A. Yes! They prohibit only cutting trees. But it is not a very serious prohibition. How could we get them without cutting the trees! Since there is no Forest Department in our village, no one gets trouble with this Forest Law and Regulation so far.

Q. How do you sell them?
A. There are people who buy these orchids in Thantlang and Haka. So we carry them there and sell them to those buyers. The buyers then transported them to the merchants (smugglers ) in Mandalay. And those merchants smuggled them to China. Probably, it is not useful in our own country. In 1993 it is worth Kyats 40 per 1-viss( about 1.5 kg ). and went up about kyats 600 per viss in 1995. And now it is worth kyats 2,000 per viss. Ofcourse the price vary depending on the color of the orchids. Generally there are two kinds: white orchids and red orchids. They pay kyats1,700 per viss for white orchids and kyats 2,000 for red orchids.

Q. How much money you could make in a day by collecting these orchids?
A. We could make from kyats 400 to kyats 3,000 in a day.
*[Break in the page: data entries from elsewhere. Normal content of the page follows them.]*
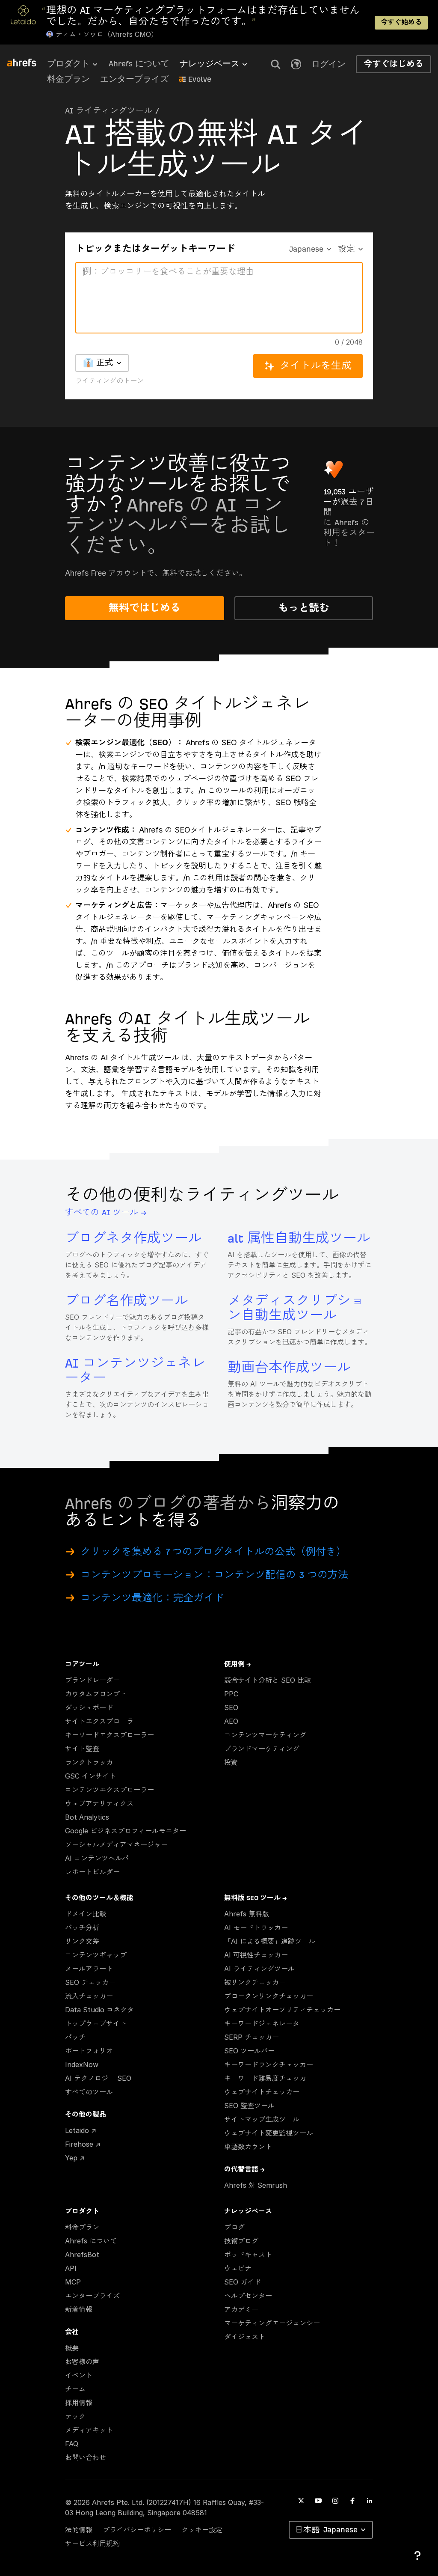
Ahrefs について (139, 63)
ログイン (328, 64)
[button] (275, 64)
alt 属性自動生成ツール (299, 1238)
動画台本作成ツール (289, 1367)
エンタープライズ (134, 79)
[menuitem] (78, 66)
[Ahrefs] (27, 63)
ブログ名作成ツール (126, 1301)
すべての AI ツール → (105, 1212)
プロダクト (68, 63)
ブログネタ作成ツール (133, 1238)
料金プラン (68, 79)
Q. Is there any one hurt or died from searching these orchids in the forest?
A. Yes! there are not only hurt but also died from falling the tree. We heard that many people from different villages get injury.

Q. Do you mean other villages also doing the same, seeking wild orchids?.
A. Yes! people from different villages are doing collecting wild orchids. Some people even take risk to go to Kalaymyo area in seeking wild orchids. Before the price went up, we could go anywhere and collect them. But after the price went up we are no longer allowed to go to another place. The village elders forbid us to go to another village areas . We can do only within our own village area.

Q. Why do the elders prohibit it?
A. They know that our forest is going to be destroyed.

Q. Of what seasons these wild orchids are obtainable?
A. They have a very short life. From November until the end of January. The buyers want to buy only those that are from this period of time.

Q. Do you have any concern about caused by seeking wild orchids?
A. Yes! I am really concerned about it because I have seen destroyed and smashed the forest in our area. The forest is now turned into desolation. Soil erosion has also taken place which causes frighteningly the decreased of crops production . And it also raises environmental concern. No rain. Rivers and streams have almost dried up.

Q. Do you see any advantage?
A. There is an advantage in some way for the poor people like us. We have no earning or earning access. We could pay for some of the forced contribution money to the army and escape from punishment. But not all the time. And also we could buy some salt, cooking oil and medicine ( basic necessities ) with the money we get from selling wild orchids.